In particular, export income from tea rose by nearly 100 percent to US$ 124 million while income from spice exports rose by a record 199 percent to US$ 38.6 million in the month.


The cumulative merchandise export income rose by 12.6 percent YoY to US$ 2.98 billion in the first quarter of the year.


Despite the import restriction measures in place, expenditure on merchandise imports increased significantly in March by 59.8 percent YoY to US$ 1.92 billion, which was the highest monthly import value since March 2018.
Import expenditure on consumer goods rose by 42.1 percent YoY to US$ 379.6 million in March. This was mainly due to 86.4 percent YoY growth in sugar and confectionery imports, which hit US$ 50.8 million, followed by rise in non-food consumer goods such as home appliances and telecommunication devices, which rose by 191.3 percent YoY and 448.1 percent YoY to US$ 31.8 million and US$ 40.6 million, respectively. 


Although crude oil was not imported in March due to maintenance work at the refinery, expenditure on fuel increased by 46.1 percent YoY to US$ 347.2 million due to higher import volumes and prices of refined petroleum and coal. 


Average import price per metric tonne of refined petroleum increased to US$ 589.45 in March compared to US$ 532.75 recorded in February 2021.


Meanwhile, import expenditure on investment goods increased by 75.8 percent YoY in March and by 37.1 percent MoM to US$ 416.3 million.


“The increase in investment goods (both YoY and MoM) was driven by expenditure on machinery and equipment and building material imports, while expenditure on transport equipment also increased. Import expenditure on machinery and equipment increased (MoM) with higher imports of machinery and equipment parts, computers, turbines, transmission apparatus, whereas import expenditure on building material increased (MoM) with higher imports of cement and articles of iron and steel. Railway equipment, agricultural and road tractors, and tankers and bowser imports categorised under transport equipment, also picked up in March 2021 when compared to February 2021,” the CB elaborated. 


The cumulative import expenditure on investment goods increased by a modest 6.7 percent YoY to US$ 1.05 billion in the quarter. 


Meanwhile, in terms of the country’s major inflows to the current account, workers’ remittances, continued rise recording 24.4 percent YoY growth in the month and 16.7 percent YoY growth in the quarter. 

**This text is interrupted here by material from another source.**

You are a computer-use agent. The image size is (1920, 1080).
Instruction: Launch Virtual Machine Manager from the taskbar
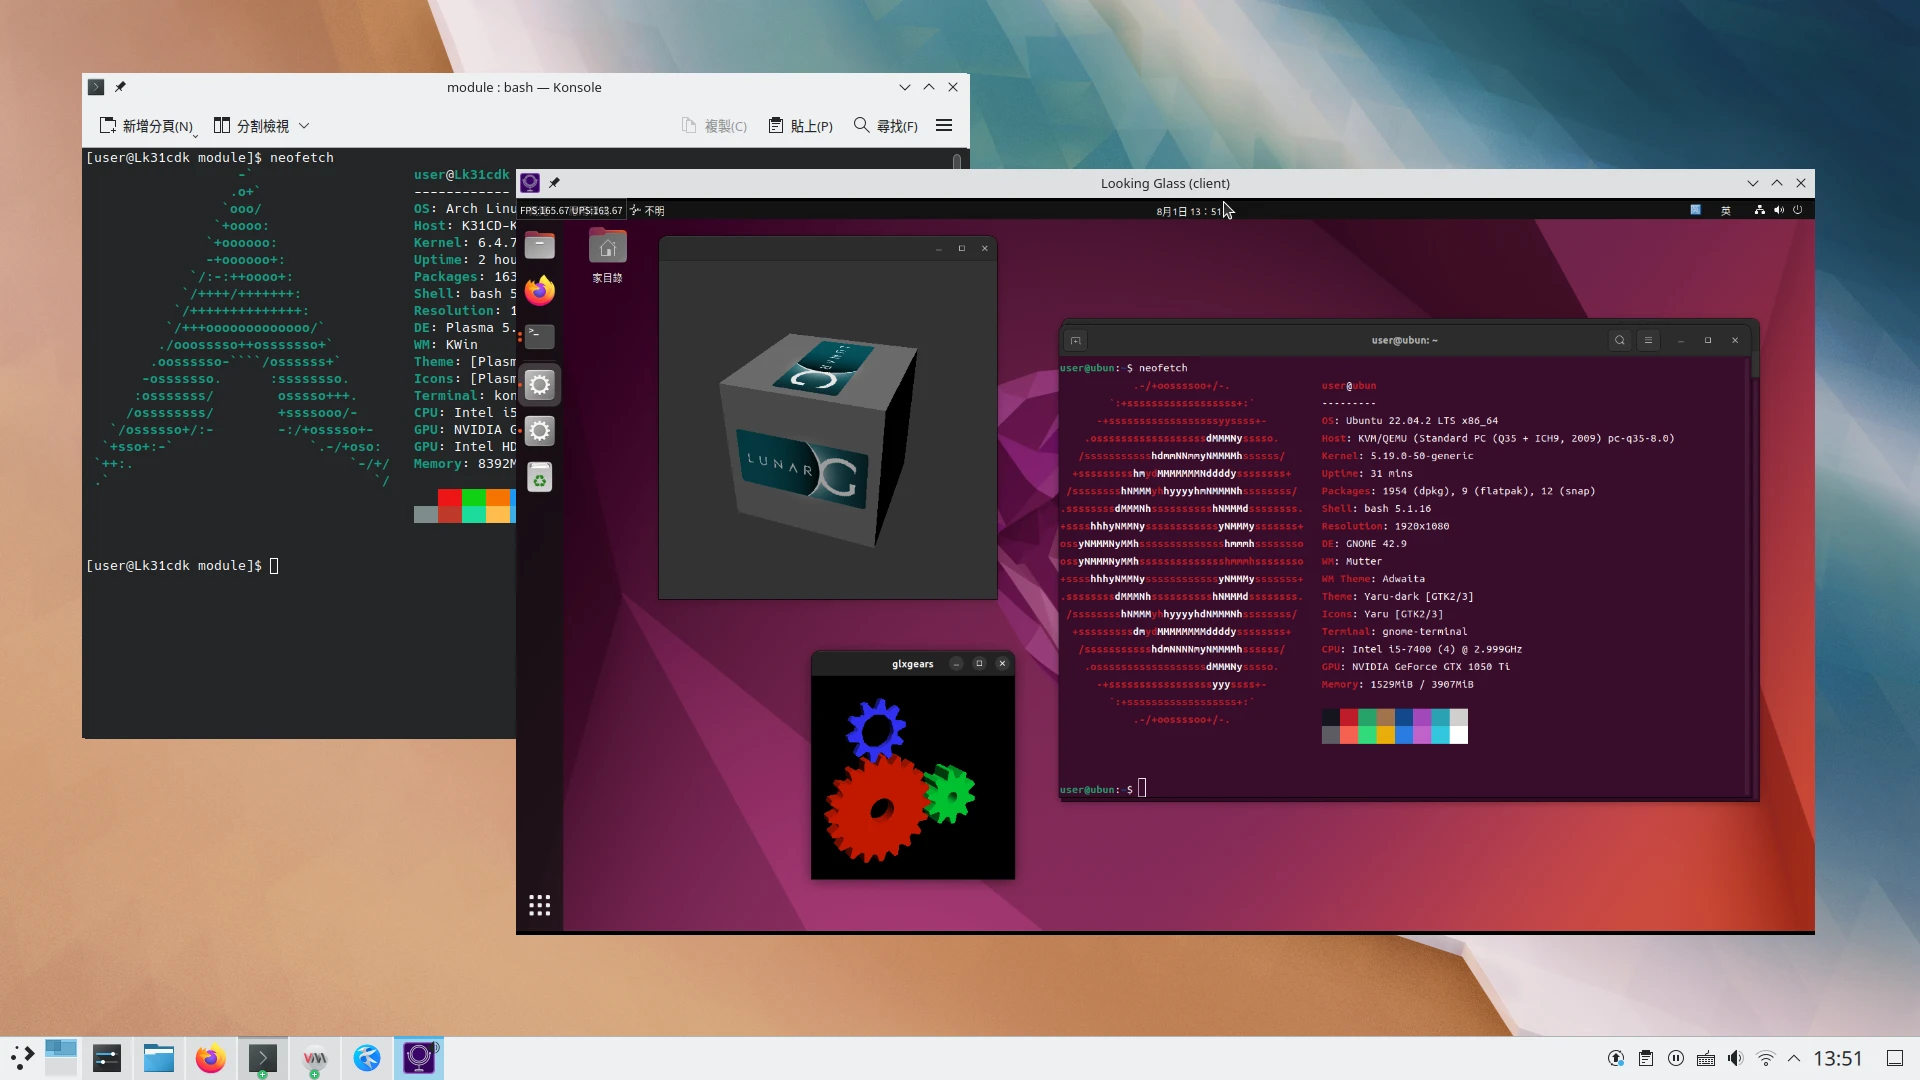click(x=315, y=1058)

In the first quarter of 2021, inflows from workers’ remittances reached US$ 1.86 billion. 


In addition, marginal net foreign investment outflows from capital markets were recorded in March 2021.

Accordingly, a net outflow of US$ 6 million was recorded in the rupee denominated government securities market in March, resulting in a cumulative net outflow of around US$ 5 million during the quarter. 


A net outflow of US$ 21 million was recorded from the secondary market of the CSE in March. However, on a cumulative basis, the CSE recorded a net outflow of US$ 91 million during the quarter.